Issue 004 | May 8, 2026
Issue 004 of Marginal Thoughts - a weekly newsletter showcasing a thought I’ve been meditating on, posts from my blog, and noteworthy content I’ve been consuming.
Hey Friends 👋🏼
Welcome to Issue 004 of Marginal Thoughts. Let’s dive right in.
The Meditation
Sleep is vital.
Lack of quality sleep is detrimental to our longevity and mental health.
Focusing on high quality sleep can go a long way towards fixing a laundry list of problems, including our sense of peace and calm.
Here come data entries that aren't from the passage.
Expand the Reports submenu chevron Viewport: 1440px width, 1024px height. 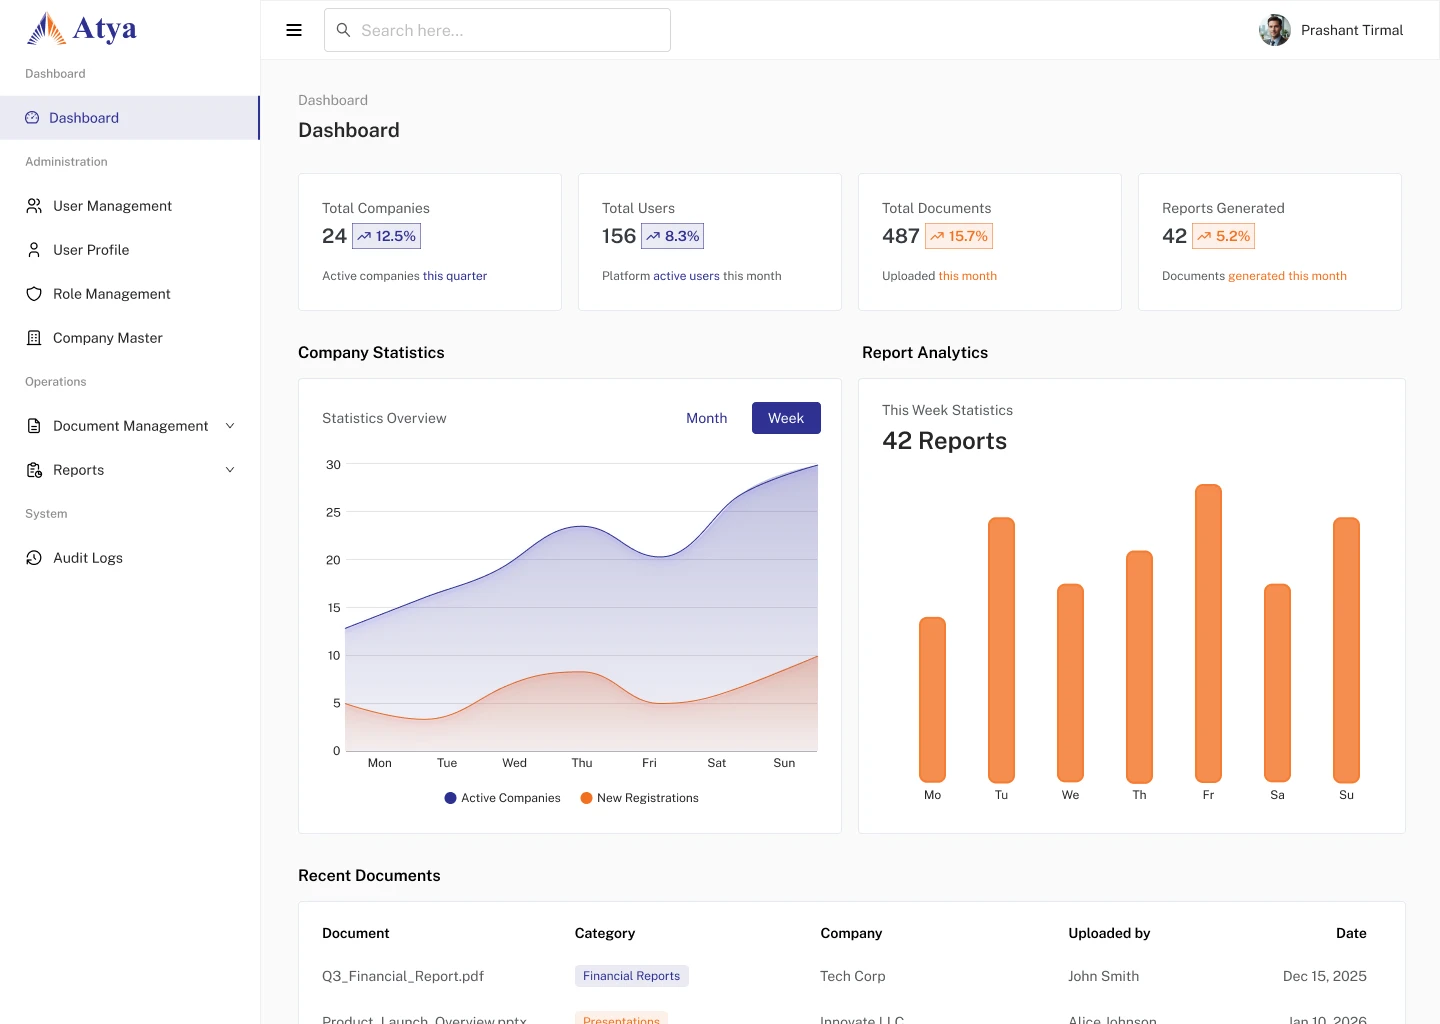[x=230, y=470]
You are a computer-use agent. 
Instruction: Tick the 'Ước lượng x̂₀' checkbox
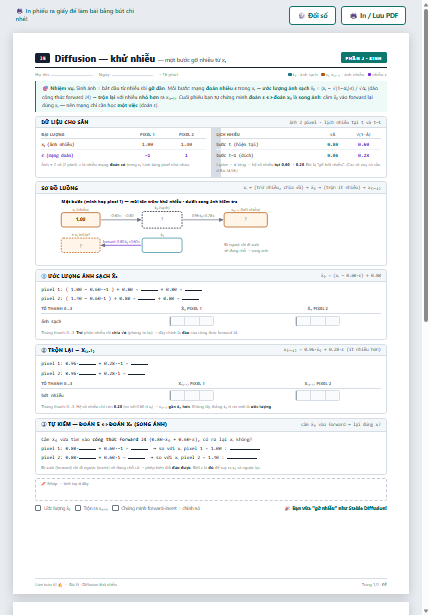38,508
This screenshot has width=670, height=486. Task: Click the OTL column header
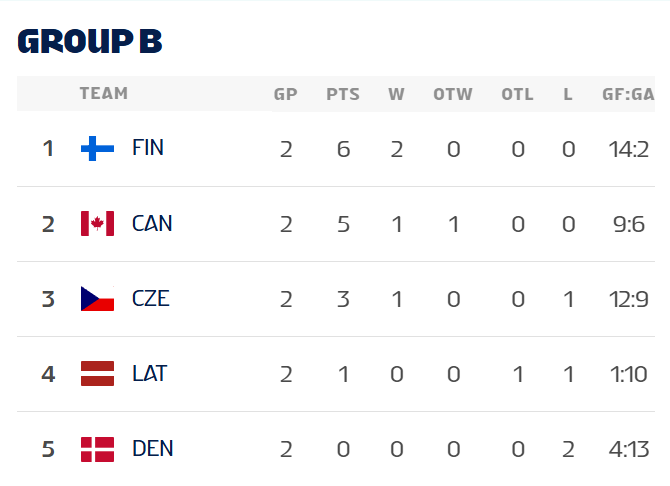click(517, 95)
💡 How’s your sleep? What can you do to improve it?
The Blog
You Should Self-Educate - An exploration of why self-education is a powerful, affordable path to growth and how libraries, YouTube, and curiosity are all you really need to start.
Self-Inflicted Stress - A meditation on the stress we manufacture for ourselves, and the slow, imperfect work of learning to let go of thoughts that don't deserve our energy.
The Truth Will Set You Free - But First It Will Piss You Off - A reflection on the emotional cost of self-discovery and why facing hard truths, as painful as it is, is the only real path to freedom.
Katabasis Review - Book review of R.F. Kuang's dark academia fantasy - a descent into Hell, morally complex relationships, and prose so tight it leaves a mark.
Create From Passions - A meditation on the creative block and why the antidote is always the same: create from the overflow of your heart, not for the approval of others.
The Marginalia
Tools to Bolster Your Mental Health and Confidence - This episode of the Huberman Lab podcast features Dr. Paul Conti exploring the foundations of mental health and confidence. Key Takeaway: We have to spend time being curious about our own trauma to heal from it - and most of us don't do that enough.
My Vault - A fascinating post from Obsidian CEO Steph Ango on how he personally uses Obsidian to manage his notes and thinking.
Pinewind - An interesting new blog I discovered this week - worth a browse if you’re bored.
Gratitude
I am grateful for the ability to learn and practice intellectual curiosity.